Hace exactamente un mes cumplí diecisiete años. Yo me siento la misma que hace cinco y eso no me duele. Pero ayer tuve una conversación con mis papás, esa conversación que se supone que algún día llega, esa a la que muchos temen. Me exigieron madurez, responsabilidad y adultez. Me dijeron que ya no soy una nena, que tengo que crecer, que no puedo seguir con los mismos berrinches, esos que me caracterizan. Después de gritarles que no voy a ser de una u otra forma porque ellos me lo digan, que me acepten como soy, que no se olviden que ellos también pasaron por mi momento, me fui a llorar a mi cuarto.

Descubrí que tengo miedo de crecer, que la palabra "adulta" me queda gigante y ya dentro de un tiempo debería quedarme pintada. Que el camino de crecer no es tan fácil como uno piensa y lo que más me duele de todo: el tiempo pasa y no espera. Es uno el que tiene que seguirle el paso y curtirse con él. 

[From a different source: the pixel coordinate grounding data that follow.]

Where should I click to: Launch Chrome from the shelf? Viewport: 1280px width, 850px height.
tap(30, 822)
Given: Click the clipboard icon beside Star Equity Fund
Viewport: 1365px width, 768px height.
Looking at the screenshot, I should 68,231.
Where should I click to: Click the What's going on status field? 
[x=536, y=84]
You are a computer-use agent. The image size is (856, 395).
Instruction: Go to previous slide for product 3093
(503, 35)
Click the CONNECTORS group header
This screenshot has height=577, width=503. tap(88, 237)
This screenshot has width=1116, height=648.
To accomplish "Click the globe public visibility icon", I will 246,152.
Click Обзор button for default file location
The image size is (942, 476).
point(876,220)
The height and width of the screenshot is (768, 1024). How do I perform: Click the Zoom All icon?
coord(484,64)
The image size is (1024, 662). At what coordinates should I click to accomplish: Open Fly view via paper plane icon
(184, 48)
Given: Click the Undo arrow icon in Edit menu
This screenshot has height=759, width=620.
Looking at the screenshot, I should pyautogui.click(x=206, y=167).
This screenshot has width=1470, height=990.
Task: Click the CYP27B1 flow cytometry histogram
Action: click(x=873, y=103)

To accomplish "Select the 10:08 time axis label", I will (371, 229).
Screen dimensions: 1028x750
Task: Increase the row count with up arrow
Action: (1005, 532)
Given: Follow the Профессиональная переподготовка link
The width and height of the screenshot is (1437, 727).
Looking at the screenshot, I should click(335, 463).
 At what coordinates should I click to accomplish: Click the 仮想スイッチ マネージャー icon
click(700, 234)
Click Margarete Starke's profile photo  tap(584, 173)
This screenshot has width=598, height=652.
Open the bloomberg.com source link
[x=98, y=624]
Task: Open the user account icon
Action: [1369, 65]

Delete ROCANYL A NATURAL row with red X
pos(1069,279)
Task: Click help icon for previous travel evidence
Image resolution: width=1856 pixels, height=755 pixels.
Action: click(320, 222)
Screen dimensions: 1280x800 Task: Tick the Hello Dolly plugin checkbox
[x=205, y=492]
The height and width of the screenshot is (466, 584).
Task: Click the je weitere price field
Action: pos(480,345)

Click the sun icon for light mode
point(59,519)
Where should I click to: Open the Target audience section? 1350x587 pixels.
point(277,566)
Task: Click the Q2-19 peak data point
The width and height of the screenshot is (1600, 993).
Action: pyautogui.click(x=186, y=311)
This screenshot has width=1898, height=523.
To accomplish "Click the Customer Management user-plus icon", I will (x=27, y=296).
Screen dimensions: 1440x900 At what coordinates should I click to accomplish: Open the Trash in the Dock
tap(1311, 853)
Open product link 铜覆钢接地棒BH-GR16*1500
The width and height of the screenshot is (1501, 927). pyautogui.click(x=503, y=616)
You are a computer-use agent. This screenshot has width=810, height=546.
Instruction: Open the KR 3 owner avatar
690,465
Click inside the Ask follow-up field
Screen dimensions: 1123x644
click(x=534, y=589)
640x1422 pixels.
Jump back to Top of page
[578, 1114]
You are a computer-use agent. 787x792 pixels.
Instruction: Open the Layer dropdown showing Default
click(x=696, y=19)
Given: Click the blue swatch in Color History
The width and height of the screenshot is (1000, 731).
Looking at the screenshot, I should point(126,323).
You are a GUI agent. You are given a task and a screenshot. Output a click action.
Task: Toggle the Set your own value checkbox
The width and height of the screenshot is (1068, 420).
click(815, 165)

Entre tanta etiqueta, me quise poner la mía. Capaz no corresponde que sea más adolescente, pero adulta es una palabra que la siento lejos. Soy adulescente. Lo asumo, lo sobrellevo, lo acepto. Caminaré este camino y capaz, algún día, ojalá no muy lejano, los amantes de las etiquetas puedan correctamente decirme "adulta". Por ahora, invento palabras. Una picardía que al no ser adulta y sí ser adulescente tengo permitida.